Isaiah Foster

Personal information
- Date of birth: August 12, 2003 (age 22)
- Place of birth: Frederick, Maryland, United States
- Height: 5 ft 11 in (1.80 m)
- Position: Defender

Team information
- Current team: Colorado Springs Switchbacks
- Number: 12

Youth career
- 2012–2022: Bethesda SC

Senior career*
- Years: Team / Apps / (Gls)
- 2022: Colorado Springs Switchbacks / 22 / (1)
- 2023–2024: FC Cincinnati / 1 / (0)
- 2023–2024: FC Cincinnati 2 / 39 / (0)
- 2025–: Colorado Springs Switchbacks / 16 / (0)

= Isaiah Foster =

American soccer player (born 2003)

Isaiah Foster (born August 12, 2003) is an American professional soccer player who plays for USL Championship club Colorado Springs Switchbacks.

== Career ==
=== Youth ===
Foster played with Bethesda SC from 2012. In 2016 he was selected for the National Identification and Development Program's ALL id2 team, where he was ranked one of the top eleven in the camp by Top Drawer Soccer.

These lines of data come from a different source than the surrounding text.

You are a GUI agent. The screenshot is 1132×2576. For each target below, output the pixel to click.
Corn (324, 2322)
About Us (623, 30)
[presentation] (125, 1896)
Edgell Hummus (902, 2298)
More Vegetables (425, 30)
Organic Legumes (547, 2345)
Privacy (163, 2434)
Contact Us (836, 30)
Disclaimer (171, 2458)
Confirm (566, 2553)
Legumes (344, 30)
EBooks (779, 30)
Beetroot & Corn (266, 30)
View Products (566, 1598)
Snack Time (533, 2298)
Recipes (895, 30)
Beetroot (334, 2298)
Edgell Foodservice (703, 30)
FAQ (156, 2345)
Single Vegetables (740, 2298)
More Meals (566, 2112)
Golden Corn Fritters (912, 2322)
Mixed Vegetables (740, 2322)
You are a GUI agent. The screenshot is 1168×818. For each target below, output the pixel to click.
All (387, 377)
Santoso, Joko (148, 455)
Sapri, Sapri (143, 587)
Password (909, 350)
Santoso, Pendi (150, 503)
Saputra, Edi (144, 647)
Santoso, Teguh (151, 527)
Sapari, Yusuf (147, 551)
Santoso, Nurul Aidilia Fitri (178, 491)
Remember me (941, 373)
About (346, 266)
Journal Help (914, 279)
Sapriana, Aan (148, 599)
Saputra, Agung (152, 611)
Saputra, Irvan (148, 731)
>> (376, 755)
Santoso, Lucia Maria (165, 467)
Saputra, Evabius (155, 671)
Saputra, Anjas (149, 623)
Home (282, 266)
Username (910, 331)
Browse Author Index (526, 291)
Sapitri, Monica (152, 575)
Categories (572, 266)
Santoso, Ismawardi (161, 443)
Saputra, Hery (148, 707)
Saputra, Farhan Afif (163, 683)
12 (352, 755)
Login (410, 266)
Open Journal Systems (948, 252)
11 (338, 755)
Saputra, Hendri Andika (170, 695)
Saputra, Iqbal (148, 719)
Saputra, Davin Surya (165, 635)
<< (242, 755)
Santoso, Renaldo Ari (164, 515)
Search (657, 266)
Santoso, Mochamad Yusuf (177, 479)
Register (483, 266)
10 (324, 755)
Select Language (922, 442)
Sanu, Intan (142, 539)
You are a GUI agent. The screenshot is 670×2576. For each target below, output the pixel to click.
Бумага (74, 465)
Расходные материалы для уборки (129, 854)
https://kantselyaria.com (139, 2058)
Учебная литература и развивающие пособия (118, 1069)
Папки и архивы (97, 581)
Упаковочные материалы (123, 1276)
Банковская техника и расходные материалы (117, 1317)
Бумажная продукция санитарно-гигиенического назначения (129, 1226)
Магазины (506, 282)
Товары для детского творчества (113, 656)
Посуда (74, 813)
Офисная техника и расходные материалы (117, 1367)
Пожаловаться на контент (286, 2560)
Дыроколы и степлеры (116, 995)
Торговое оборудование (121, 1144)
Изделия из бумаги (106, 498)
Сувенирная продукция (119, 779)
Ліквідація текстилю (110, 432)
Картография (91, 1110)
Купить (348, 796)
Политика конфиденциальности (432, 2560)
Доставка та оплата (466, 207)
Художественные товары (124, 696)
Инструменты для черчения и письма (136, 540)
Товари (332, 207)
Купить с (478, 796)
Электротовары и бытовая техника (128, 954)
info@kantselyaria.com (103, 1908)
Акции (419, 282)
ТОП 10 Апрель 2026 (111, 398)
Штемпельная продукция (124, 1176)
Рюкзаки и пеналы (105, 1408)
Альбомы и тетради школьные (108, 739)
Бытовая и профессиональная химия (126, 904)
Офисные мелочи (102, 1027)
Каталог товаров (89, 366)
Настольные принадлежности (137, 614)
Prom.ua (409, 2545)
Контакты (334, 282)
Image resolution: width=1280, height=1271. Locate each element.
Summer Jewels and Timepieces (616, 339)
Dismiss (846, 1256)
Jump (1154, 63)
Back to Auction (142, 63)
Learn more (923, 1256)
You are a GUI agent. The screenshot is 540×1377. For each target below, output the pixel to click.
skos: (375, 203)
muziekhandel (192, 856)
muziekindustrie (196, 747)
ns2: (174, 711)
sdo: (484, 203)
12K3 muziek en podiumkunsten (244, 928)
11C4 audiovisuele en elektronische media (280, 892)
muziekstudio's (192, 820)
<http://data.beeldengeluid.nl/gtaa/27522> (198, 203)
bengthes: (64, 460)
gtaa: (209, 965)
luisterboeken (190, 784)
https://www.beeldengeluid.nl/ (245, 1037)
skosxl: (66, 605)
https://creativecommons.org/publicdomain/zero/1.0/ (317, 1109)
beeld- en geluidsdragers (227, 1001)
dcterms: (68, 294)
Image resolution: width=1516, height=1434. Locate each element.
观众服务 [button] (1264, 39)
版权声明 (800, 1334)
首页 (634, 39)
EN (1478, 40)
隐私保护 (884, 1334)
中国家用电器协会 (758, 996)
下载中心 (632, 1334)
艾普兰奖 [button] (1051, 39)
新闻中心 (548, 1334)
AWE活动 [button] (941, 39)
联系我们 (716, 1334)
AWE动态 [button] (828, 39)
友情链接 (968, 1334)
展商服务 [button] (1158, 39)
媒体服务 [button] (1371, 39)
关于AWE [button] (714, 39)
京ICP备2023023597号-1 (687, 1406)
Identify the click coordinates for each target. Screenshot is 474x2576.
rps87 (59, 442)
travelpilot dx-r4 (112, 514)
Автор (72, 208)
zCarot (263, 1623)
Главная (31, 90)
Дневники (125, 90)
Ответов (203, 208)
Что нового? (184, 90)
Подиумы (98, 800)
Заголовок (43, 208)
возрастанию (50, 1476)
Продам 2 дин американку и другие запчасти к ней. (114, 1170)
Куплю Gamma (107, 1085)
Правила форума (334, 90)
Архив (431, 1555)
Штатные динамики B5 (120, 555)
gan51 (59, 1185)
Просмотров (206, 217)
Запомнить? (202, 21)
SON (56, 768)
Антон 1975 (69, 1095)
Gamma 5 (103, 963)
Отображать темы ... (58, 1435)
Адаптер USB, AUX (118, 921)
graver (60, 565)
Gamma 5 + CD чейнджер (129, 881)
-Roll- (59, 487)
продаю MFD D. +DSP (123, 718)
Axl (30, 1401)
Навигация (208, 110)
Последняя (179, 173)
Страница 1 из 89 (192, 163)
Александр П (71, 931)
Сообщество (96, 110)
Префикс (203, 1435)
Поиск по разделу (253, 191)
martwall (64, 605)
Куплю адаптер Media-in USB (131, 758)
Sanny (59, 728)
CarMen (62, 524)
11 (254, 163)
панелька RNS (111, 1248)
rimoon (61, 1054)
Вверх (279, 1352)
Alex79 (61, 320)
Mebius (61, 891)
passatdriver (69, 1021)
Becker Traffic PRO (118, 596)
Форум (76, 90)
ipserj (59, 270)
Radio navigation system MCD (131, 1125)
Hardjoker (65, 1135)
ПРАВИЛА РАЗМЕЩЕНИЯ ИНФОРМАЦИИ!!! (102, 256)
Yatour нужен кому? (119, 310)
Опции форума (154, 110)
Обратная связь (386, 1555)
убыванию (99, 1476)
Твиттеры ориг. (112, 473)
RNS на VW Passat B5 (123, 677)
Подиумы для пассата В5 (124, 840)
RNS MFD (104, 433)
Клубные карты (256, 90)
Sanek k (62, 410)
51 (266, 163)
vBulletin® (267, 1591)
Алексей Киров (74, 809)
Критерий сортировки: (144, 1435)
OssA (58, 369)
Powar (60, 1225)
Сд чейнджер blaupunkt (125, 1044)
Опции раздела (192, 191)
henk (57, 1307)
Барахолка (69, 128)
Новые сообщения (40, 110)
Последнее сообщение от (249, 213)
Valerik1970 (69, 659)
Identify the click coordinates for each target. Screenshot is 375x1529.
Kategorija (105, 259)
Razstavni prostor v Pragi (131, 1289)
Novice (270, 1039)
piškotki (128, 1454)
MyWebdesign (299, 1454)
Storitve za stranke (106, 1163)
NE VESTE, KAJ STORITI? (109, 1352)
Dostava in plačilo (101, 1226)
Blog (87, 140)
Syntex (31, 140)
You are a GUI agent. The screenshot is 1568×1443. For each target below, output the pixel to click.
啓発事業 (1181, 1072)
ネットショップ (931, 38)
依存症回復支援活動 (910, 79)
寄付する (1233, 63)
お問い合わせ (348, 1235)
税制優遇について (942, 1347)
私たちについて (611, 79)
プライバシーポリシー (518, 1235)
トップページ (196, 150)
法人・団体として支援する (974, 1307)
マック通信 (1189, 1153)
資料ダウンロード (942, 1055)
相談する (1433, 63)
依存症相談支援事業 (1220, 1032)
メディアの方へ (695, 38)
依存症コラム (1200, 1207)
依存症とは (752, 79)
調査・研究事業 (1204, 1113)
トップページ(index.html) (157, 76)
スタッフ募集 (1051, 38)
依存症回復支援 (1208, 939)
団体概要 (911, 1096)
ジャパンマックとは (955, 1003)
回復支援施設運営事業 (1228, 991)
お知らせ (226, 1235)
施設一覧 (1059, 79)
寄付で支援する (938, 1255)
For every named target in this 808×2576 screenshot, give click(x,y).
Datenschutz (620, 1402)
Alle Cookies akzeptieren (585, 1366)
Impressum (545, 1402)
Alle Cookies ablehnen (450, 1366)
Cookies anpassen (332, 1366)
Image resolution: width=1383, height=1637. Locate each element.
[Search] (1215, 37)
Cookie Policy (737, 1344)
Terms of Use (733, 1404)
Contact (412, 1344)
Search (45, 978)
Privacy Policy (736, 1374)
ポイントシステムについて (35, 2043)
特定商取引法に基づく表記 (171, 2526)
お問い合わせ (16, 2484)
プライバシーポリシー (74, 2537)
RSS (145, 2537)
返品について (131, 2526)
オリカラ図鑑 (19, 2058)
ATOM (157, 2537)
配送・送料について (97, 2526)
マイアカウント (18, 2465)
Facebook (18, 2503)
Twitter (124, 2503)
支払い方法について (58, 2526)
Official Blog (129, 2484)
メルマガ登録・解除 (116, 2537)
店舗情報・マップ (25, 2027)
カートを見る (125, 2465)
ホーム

He has been on two champion teams; the Dallas SuperCopa and the Dallas Cup.

=== Professional ===
On February 17, 2022, Foster signed a professional contract with USL Championship club Colorado Springs Switchbacks. He made his professional debut on March 19, 2022, appearing as an injury-time substitute during a 1–0 win over Monterey Bay FC.

On January 5, 2023, FC Cincinnati acquired Foster via MLS Waivers. In order to acquire Foster, Cincinnati traded $50,000 in General Allocation Money to D.C. United in exchange for the number one spot in the MLS Waiver Order. After being released by Cincinnati following the 2024 season, Foster re-joined his former club Colorado Springs Switchbacks ahead of the 2025 season.